Honduras
De niña fue la persona más tímida sobre la faz de la tierra, al grado que ni ella misma se reconocía la voz, asegura. Las exposiciones en la secundaria le producían un estado de shock y qué decir si de expresarse libremente en público se trataba.
En muchas ocasiones, la genética en su familia de escritores la confortaba. El "yo interno" le recordaba cada vez que estaba vuelta un manojo de nervios... "vas a escribir solita, con toda la tranquilidad y el silencio del mundo".
Pero la espinita de comunicadora social se encontraba incrustada -solo tomando un breve receso- en el alma de Evelin Melissa Amaya, coordinadora de noticias de Radio Cadena Voces (RCV).
Durante casi 20 años se ha dedicado en cuerpo y alma a la profesión más noble y sacrificada a la vez, que le ha formado un carácter firme, aguerrido y con autoridad.
"Soy divorciada, nací en Tegucigalpa, viví casi toda mi vida en El Reparto, tengo 41 años y un hijo, Carlos Andrés Quan, de nueve años, que es mi vida", nos contó casi mecánicamente.
Su profesión la apasiona tanto que no vacila en decir que si volviera a nacer 10 veces, las 10 veces volvería a ser periodista.
"Es difícil ser mujer y ser periodista, porque se sacrifica todo hasta la familia, pero lo es aún más cuando se es jefe, porque vivimos todavía bajo un sistema patriarcal", expresó.
Aunque se llena de melancolía al reconocer que se ha perdido los besos de la mañana de su hijo y muchas celebraciones del Día de la Madre por estar trabajando, dice que ha inventado una táctica para estar todo el tiempo posible con su tesoro.

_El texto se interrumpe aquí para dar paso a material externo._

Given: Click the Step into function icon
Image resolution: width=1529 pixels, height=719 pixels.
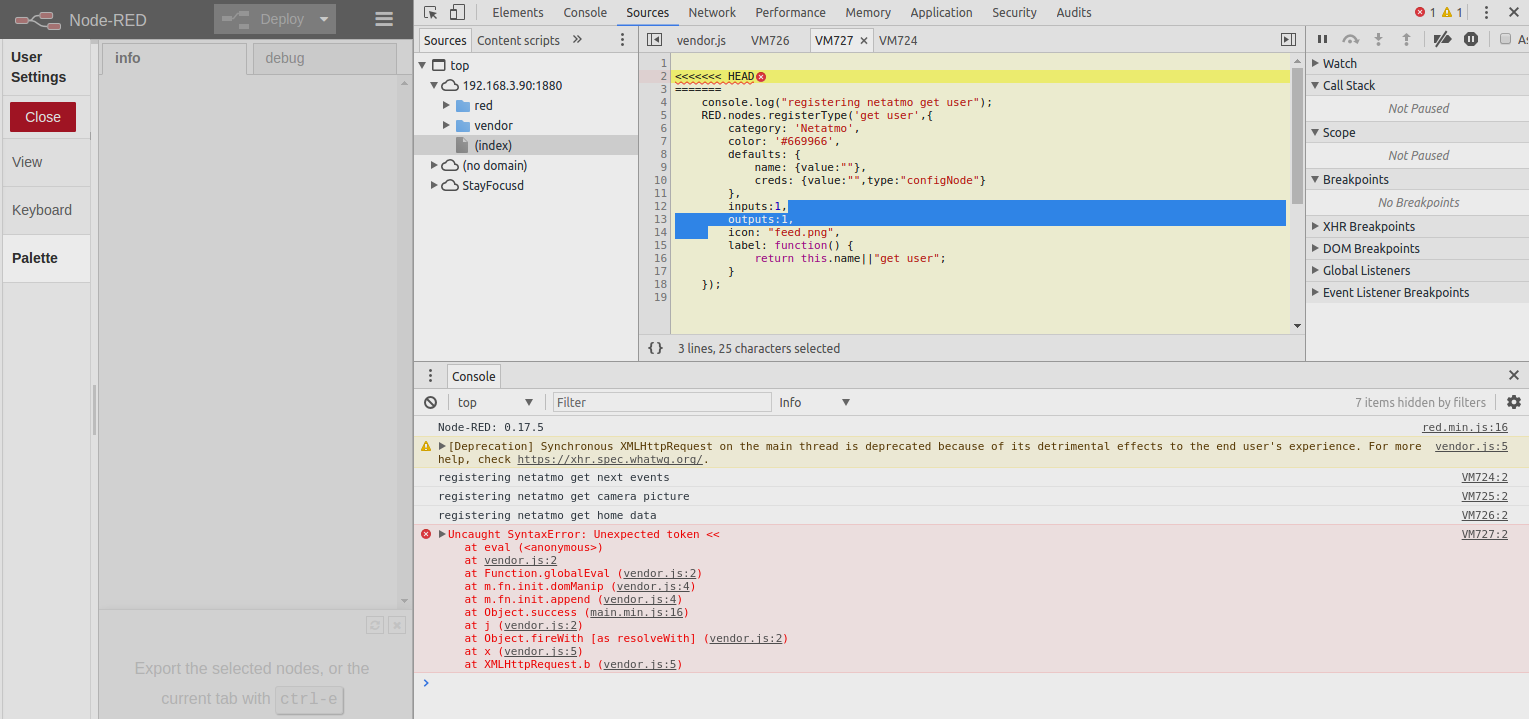Looking at the screenshot, I should pos(1378,38).
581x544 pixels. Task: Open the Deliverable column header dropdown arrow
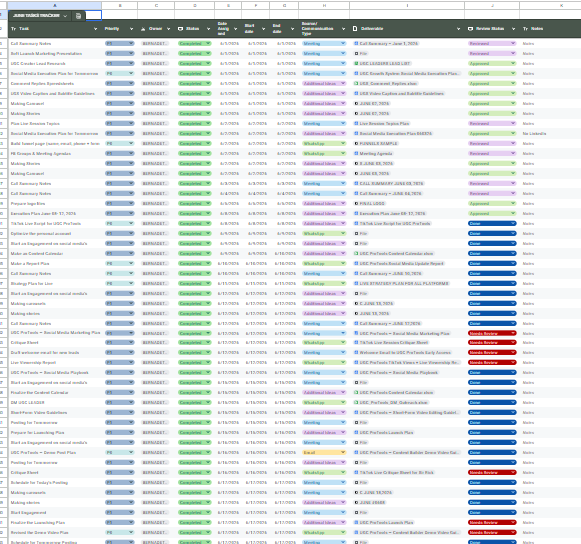click(x=458, y=29)
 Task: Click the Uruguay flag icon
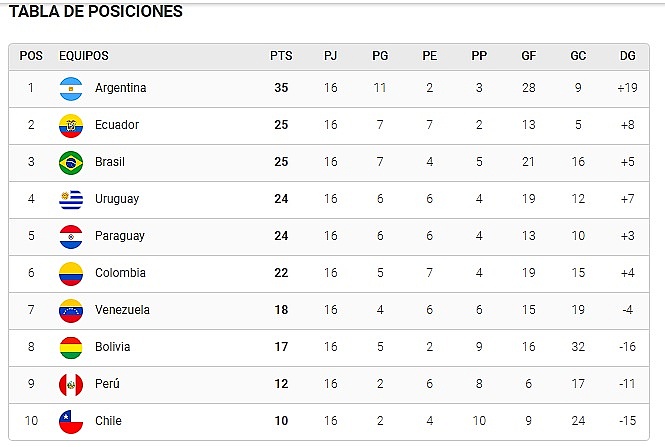[71, 200]
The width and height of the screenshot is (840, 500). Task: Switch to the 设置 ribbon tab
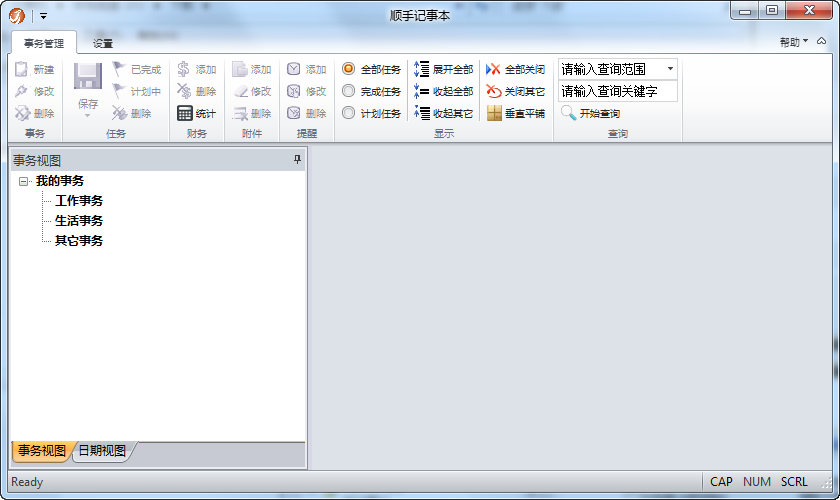tap(102, 43)
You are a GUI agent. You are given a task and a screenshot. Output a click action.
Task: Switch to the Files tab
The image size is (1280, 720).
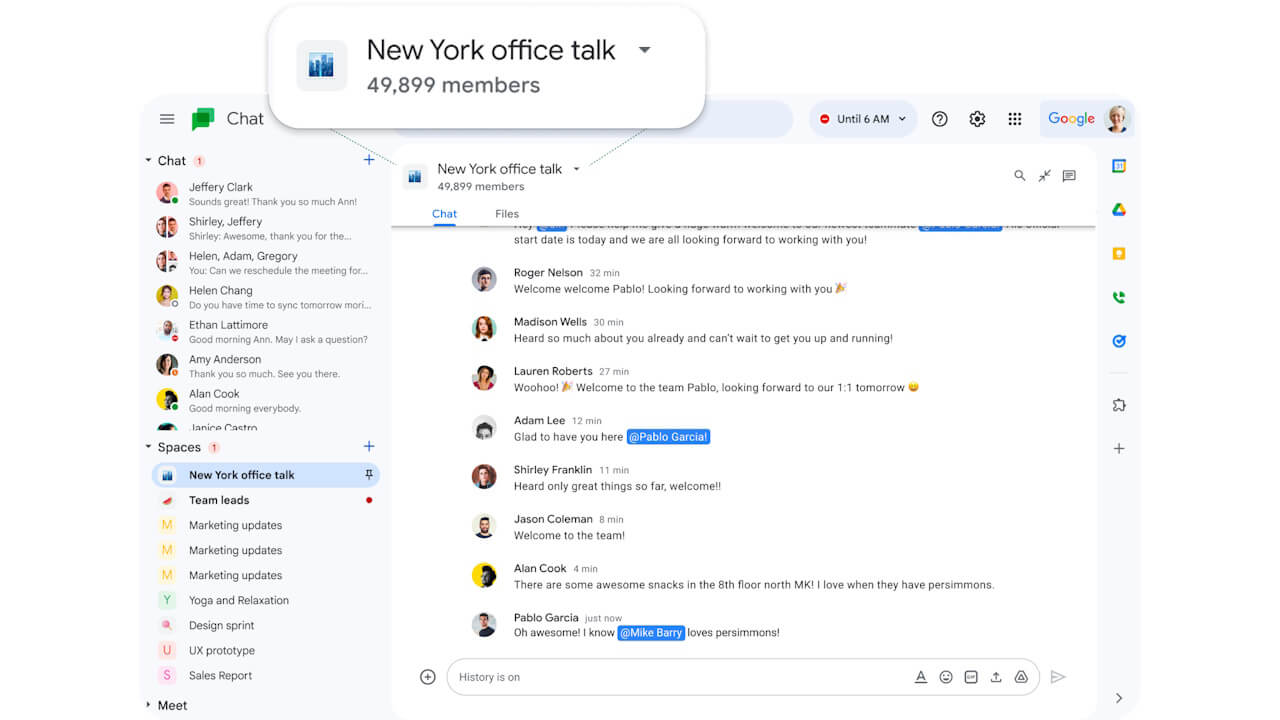[506, 213]
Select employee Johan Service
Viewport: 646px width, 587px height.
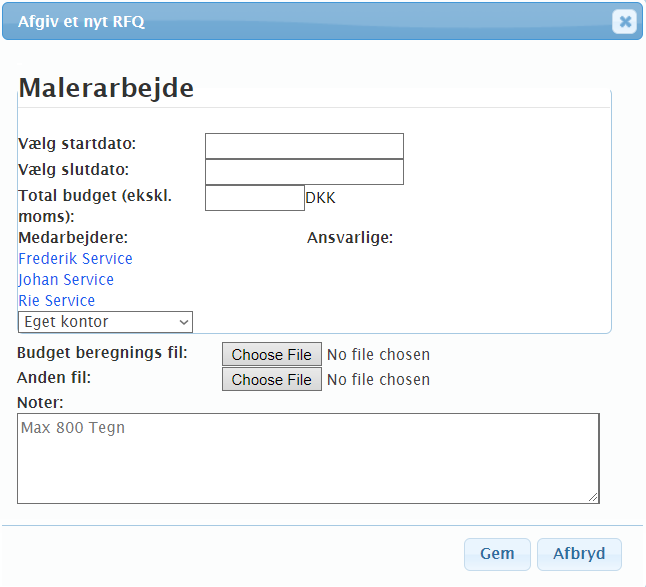point(66,280)
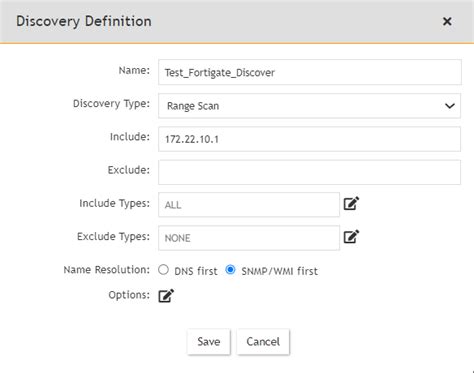The height and width of the screenshot is (373, 474).
Task: Click the Include Types ALL field
Action: (x=249, y=205)
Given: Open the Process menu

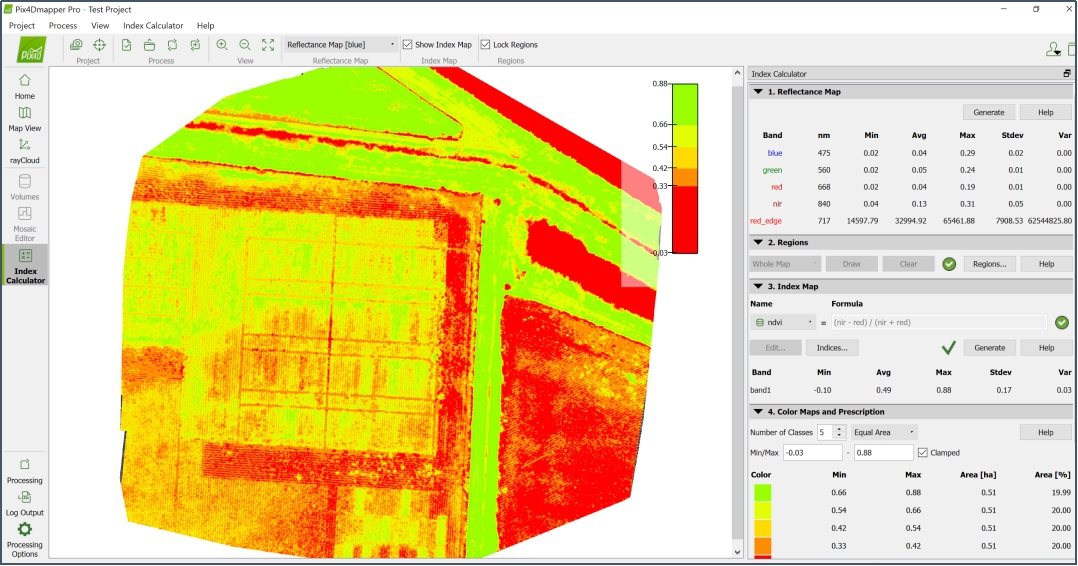Looking at the screenshot, I should point(62,25).
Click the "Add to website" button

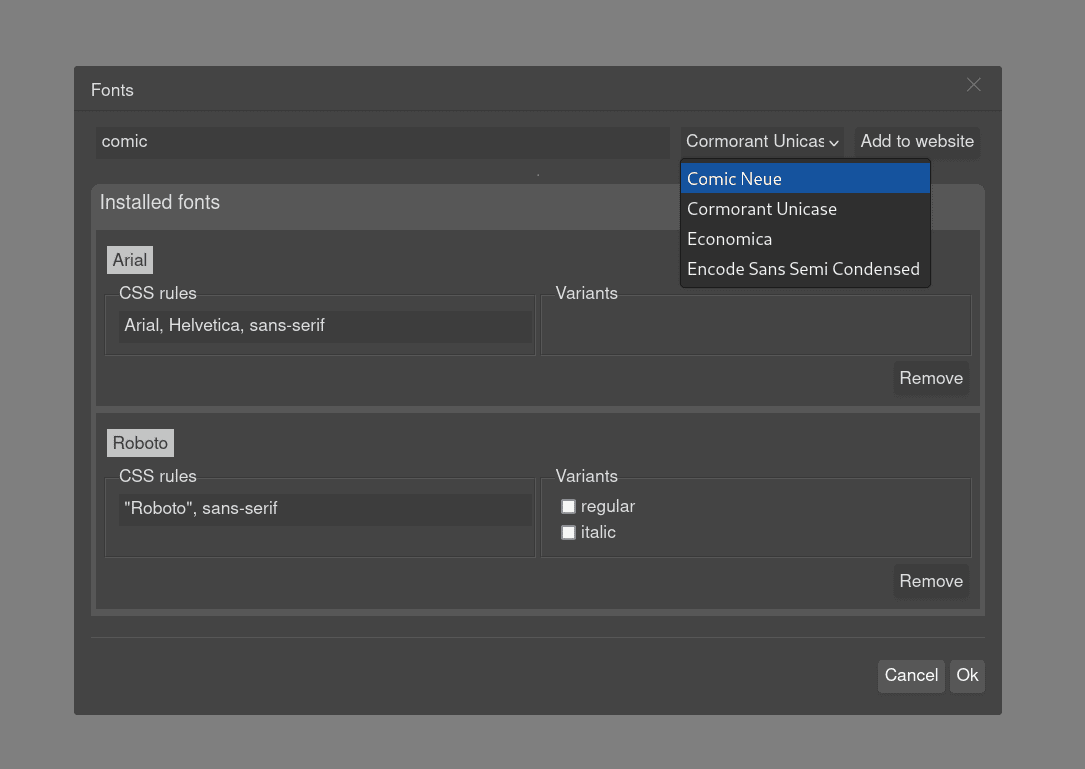916,141
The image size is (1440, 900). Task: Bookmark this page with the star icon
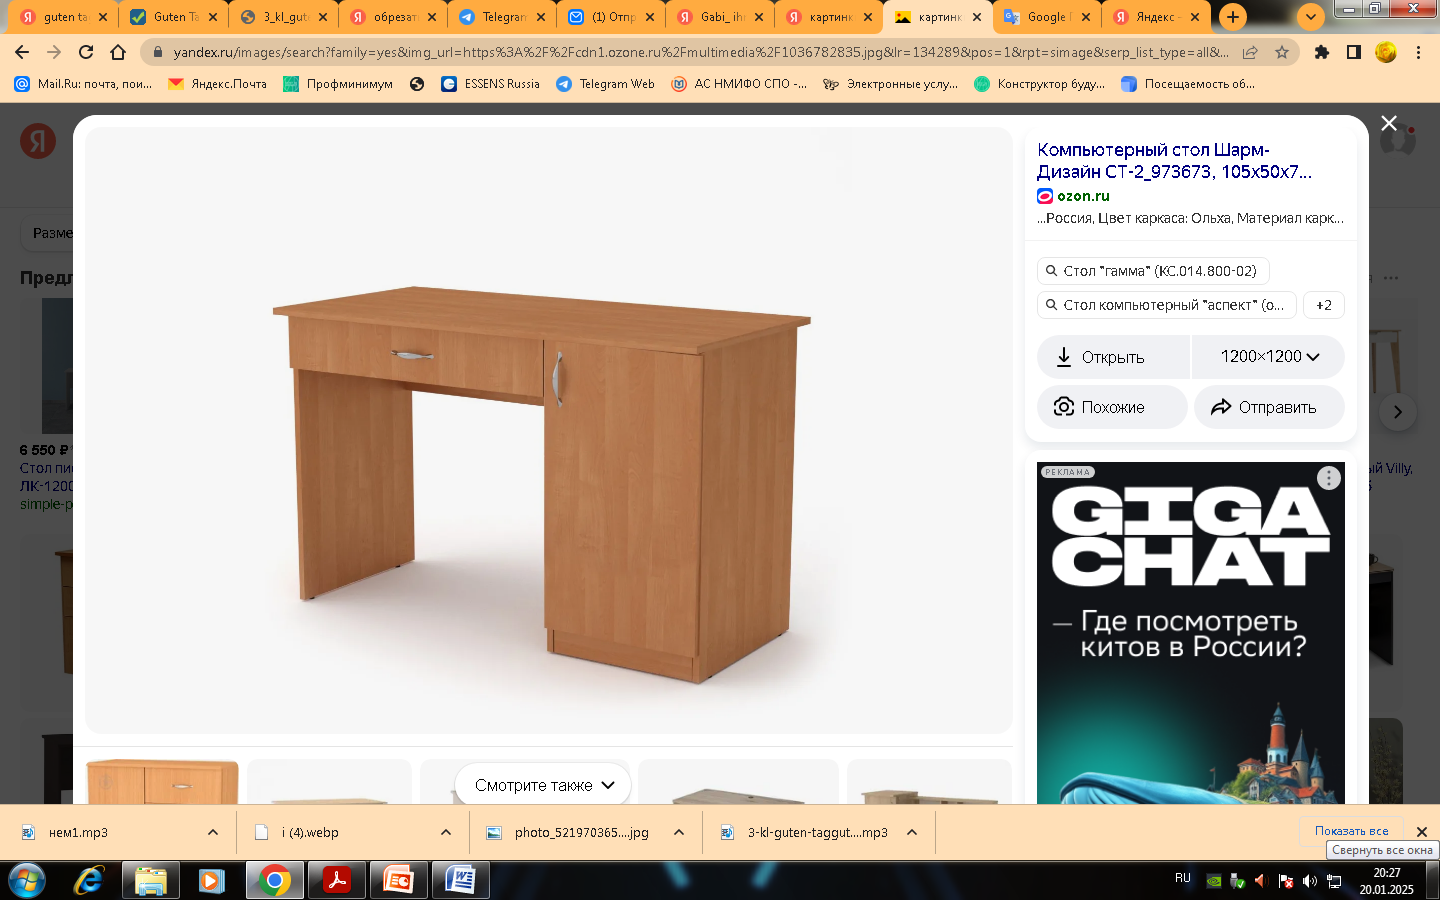tap(1282, 52)
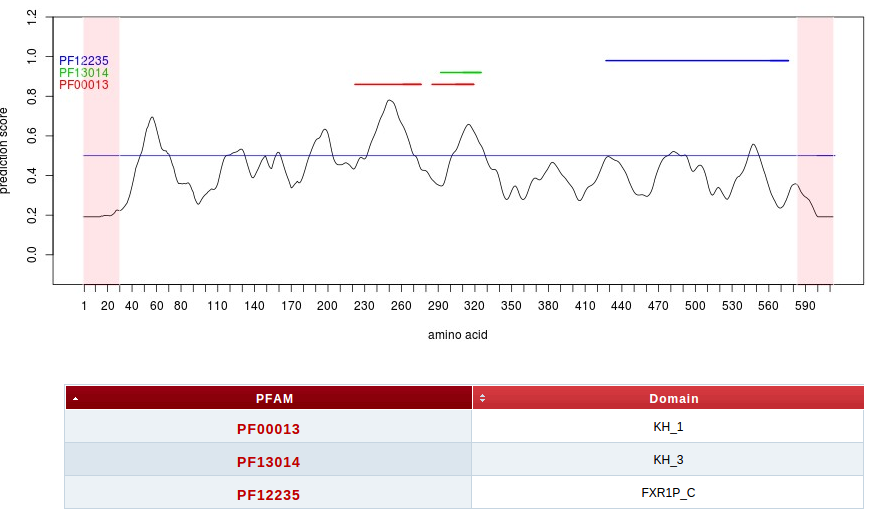Open the PF00013 link in the table
Screen dimensions: 896x528
(x=268, y=429)
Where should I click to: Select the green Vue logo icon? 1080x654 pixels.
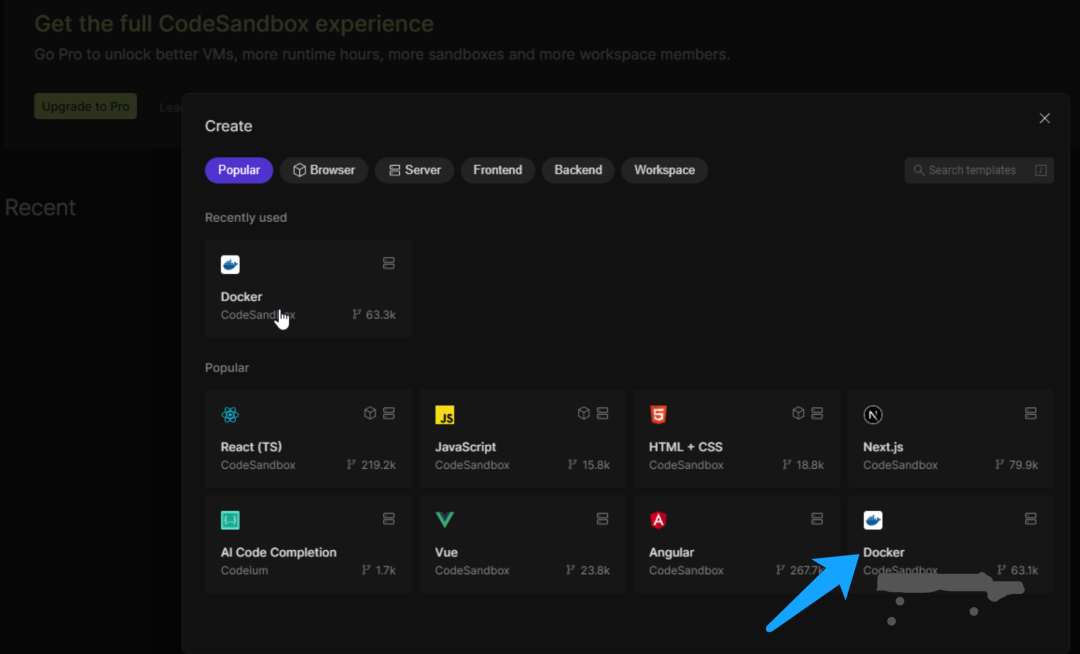click(444, 519)
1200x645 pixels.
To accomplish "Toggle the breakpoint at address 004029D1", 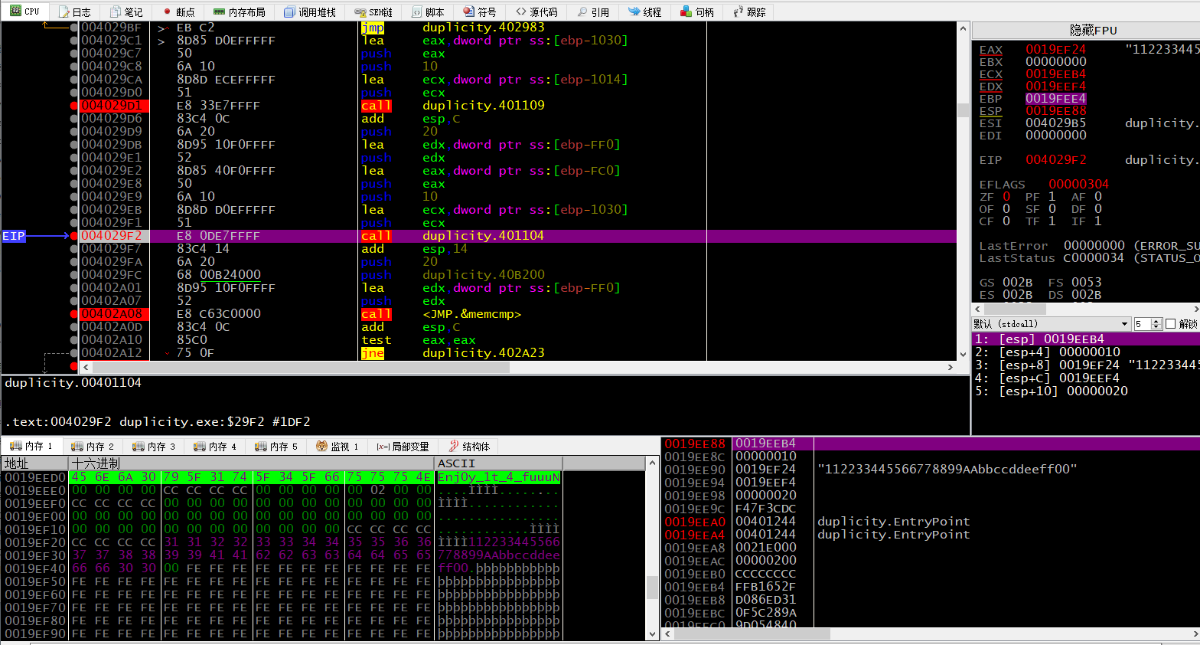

"He acostumbrado que el bus me deje a Andrés acá a la radio y acá hacemos la tarea y estamos juntos", comentó.
Como su llegada coincide con la hora del noticiero "Epicentro de noticias" edición vespertina, durante los anuncios lo ayuda con los ejercicios de matemáticas.
Amaya asegura que la cobertura que más ha marcado su vida fue el paso del huracán Mitch a finales de 1998.
"Como vivía en El Reparto, una zona altamente vulnerable, cubría el hecho pero en mi interior me preguntaba qué estaba pasando con mi familia. Era entre dejar la cámara y ayudar a la gente desesperada y azotada por el agua. Esas imágenes nunca se borrarán de mi mente", recuerda.
Entre sus mil y una anécdotas, Amaya agradece a Dios por haberla librado de tomar el avión A320 de Taca que se accidentó en el aeropuerto Toncontín en mayo de 2008.
"De alguna manera perdí el vuelo porque justo me tocaba abordar ese avión que nunca llegó porque se estrelló. Fue como nacer de nuevo", asevera.